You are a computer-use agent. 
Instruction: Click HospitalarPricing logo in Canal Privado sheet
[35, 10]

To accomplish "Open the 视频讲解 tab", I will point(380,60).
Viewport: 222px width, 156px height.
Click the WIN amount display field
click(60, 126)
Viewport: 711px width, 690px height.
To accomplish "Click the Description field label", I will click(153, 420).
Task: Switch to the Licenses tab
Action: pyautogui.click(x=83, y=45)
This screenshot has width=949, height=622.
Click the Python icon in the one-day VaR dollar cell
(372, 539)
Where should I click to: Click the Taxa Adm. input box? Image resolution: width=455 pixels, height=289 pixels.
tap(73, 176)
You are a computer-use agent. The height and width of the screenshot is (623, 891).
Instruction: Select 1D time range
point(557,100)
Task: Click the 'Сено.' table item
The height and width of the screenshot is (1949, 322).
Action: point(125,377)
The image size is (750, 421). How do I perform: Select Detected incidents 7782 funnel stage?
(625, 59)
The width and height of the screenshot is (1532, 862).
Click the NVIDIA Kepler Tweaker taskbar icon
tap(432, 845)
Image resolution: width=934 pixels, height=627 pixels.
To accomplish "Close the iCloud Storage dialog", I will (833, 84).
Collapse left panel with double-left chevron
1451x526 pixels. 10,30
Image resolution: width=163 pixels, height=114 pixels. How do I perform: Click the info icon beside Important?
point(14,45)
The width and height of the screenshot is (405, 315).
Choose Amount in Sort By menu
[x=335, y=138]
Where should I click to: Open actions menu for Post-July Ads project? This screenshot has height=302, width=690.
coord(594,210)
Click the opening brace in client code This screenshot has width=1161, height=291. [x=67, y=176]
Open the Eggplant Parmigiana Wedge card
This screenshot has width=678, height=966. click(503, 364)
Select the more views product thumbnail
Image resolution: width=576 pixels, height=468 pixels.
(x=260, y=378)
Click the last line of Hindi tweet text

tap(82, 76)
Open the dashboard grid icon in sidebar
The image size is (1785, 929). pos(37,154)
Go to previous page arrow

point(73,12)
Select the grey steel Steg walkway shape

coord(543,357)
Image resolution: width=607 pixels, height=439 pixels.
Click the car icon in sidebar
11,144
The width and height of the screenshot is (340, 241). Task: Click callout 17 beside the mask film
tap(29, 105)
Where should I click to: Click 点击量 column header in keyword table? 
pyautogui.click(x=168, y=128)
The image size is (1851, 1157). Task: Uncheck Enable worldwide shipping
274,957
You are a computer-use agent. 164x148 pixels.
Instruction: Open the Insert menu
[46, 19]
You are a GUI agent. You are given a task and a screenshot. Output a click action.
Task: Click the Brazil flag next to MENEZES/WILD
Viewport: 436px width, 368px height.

#####

§ WHAT THE TASK ASKS
Copy out the records above, from the line with "Viewport: 711px width, 690px height." to the line with "point(557,100)", keeping both of those lines and reproducing each line without any change.

§ OUTPUT BELOW
Viewport: 711px width, 690px height.
To accomplish "Click the Description field label", I will click(153, 420).
Task: Switch to the Licenses tab
Action: pyautogui.click(x=83, y=45)
This screenshot has width=949, height=622.
Click the Python icon in the one-day VaR dollar cell
(372, 539)
Where should I click to: Click the Taxa Adm. input box? Image resolution: width=455 pixels, height=289 pixels.
tap(73, 176)
You are a computer-use agent. The height and width of the screenshot is (623, 891).
Instruction: Select 1D time range
point(557,100)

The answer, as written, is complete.